Work instructions
Copy the passage about Kafka's The Trial word for word, keeping every sentence and paragraph break unchanged.

Excerpted text
Even people who haven’t read Kafka’s The Trial know that it’s about an ambiguous character Josef K. who’s charged with unspecified crimes. It’s a very modern story in that themes of alienation and a brutal faceless bureaucracy abound. The story begins like a sprint as a shot goes off and there’s a lot of momentum in the plot.

As K. seeks to find out what he’s charged with and how he can defend himself, he meets men and women who’re mean, uncouth, certainly unhelpful or brutal. I agree with those who liken the story to a dream, though I’d categorize it as a nightmare. What’s real? How can K. face such injustice without any specific charges?

Other questions I had were: Why aren’t there any charges? Why do the characters representing art, religion and law exemplify only the failures of these institutions? What does Kafka want us to think of the brutality K. witnesses and experiences? What do these themes say about Kafka’s relationships failed, who found little happiness in his work.

Data shown
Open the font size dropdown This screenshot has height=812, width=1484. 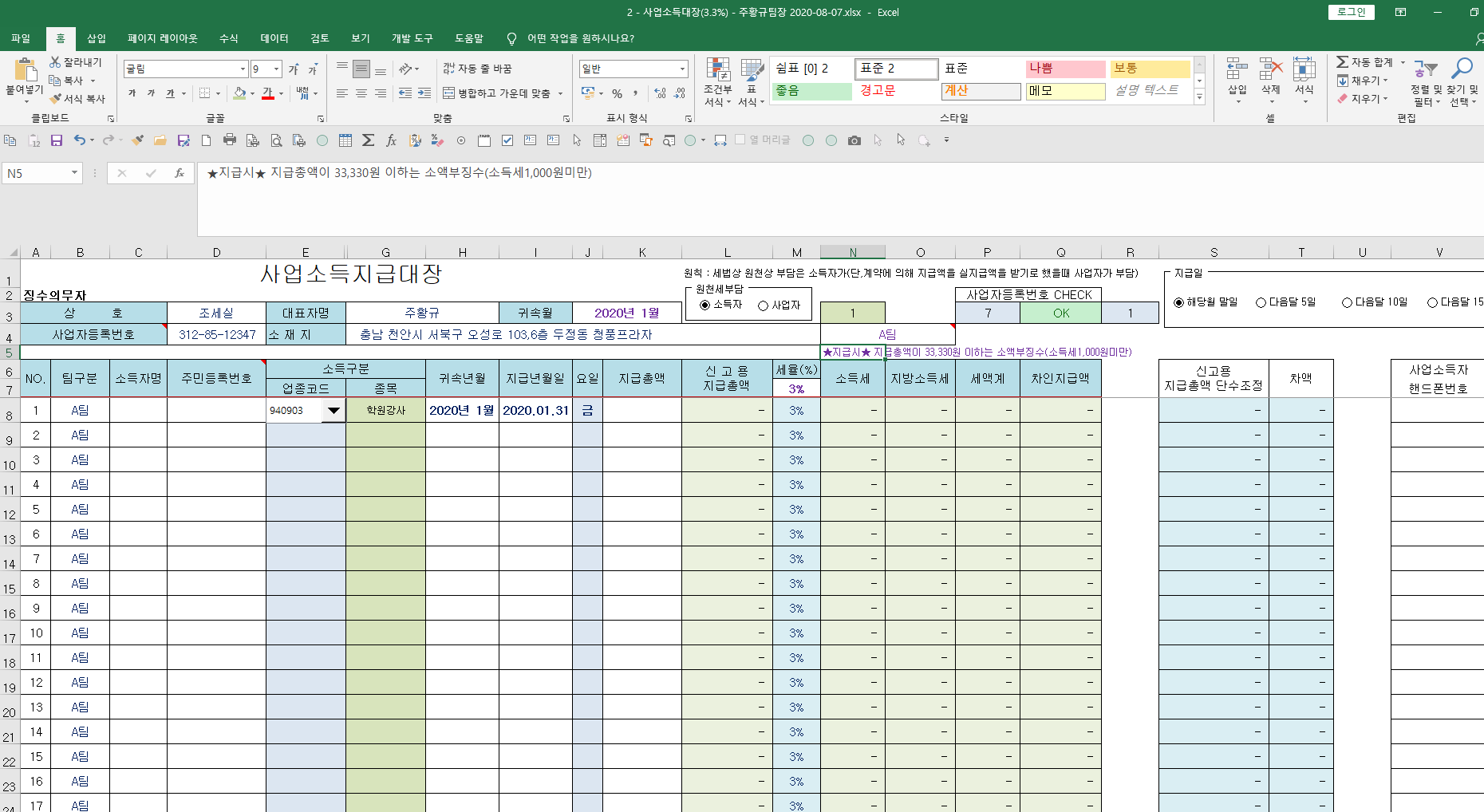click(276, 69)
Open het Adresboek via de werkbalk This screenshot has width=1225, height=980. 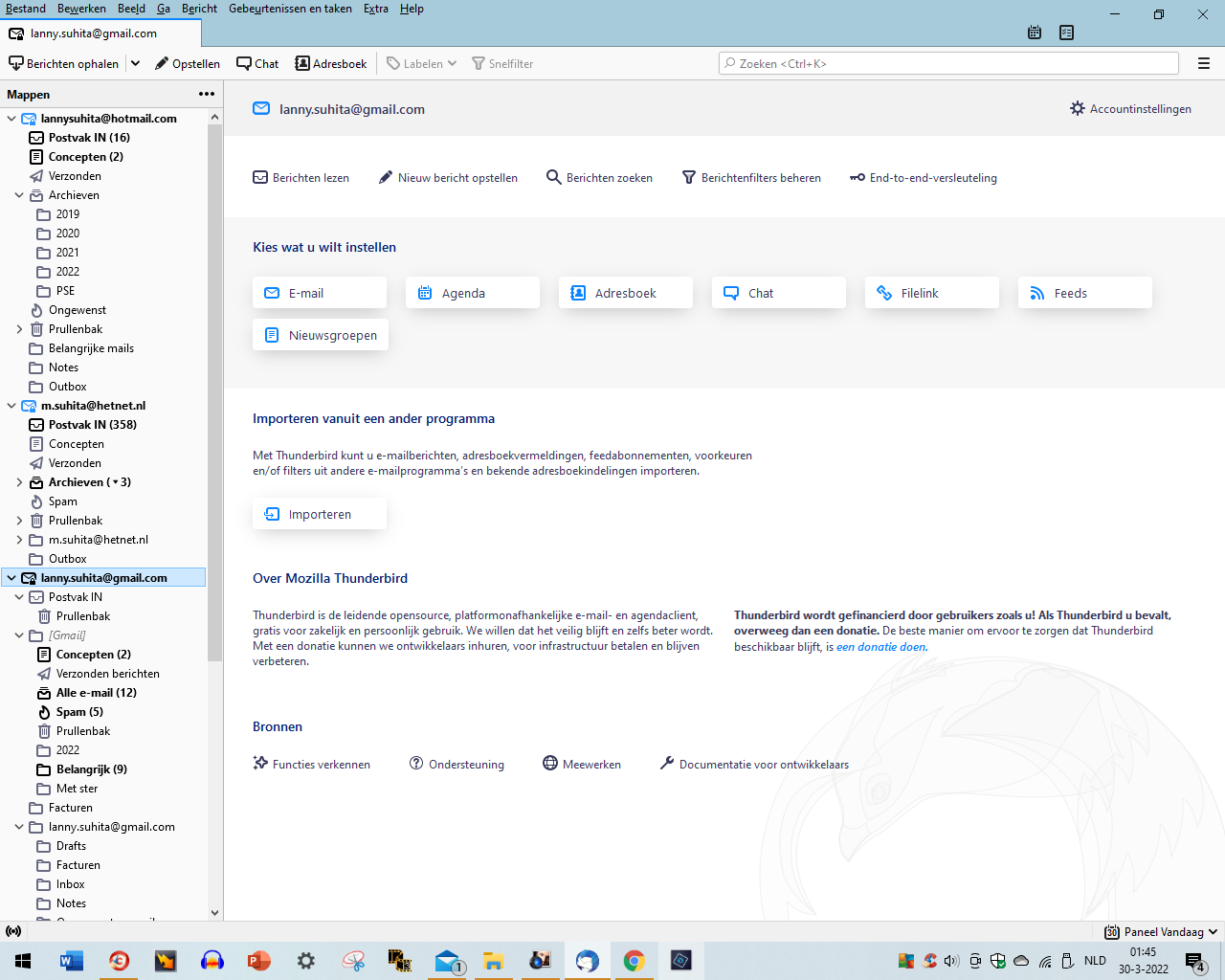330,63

Exercise solution
Even people who haven’t read Kafka’s The Trial know that it’s about an ambiguous character Josef K. who’s charged with unspecified crimes. It’s a very modern story in that themes of alienation and a brutal faceless bureaucracy abound. The story begins like a sprint as a shot goes off and there’s a lot of momentum in the plot.

As K. seeks to find out what he’s charged with and how he can defend himself, he meets men and women who’re mean, uncouth, certainly unhelpful or brutal. I agree with those who liken the story to a dream, though I’d categorize it as a nightmare. What’s real? How can K. face such injustice without any specific charges?

Other questions I had were: Why aren’t there any charges? Why do the characters representing art, religion and law exemplify only the failures of these institutions? What does Kafka want us to think of the brutality K. witnesses and experiences? What do these themes say about Kafka’s relationships failed, who found little happiness in his work.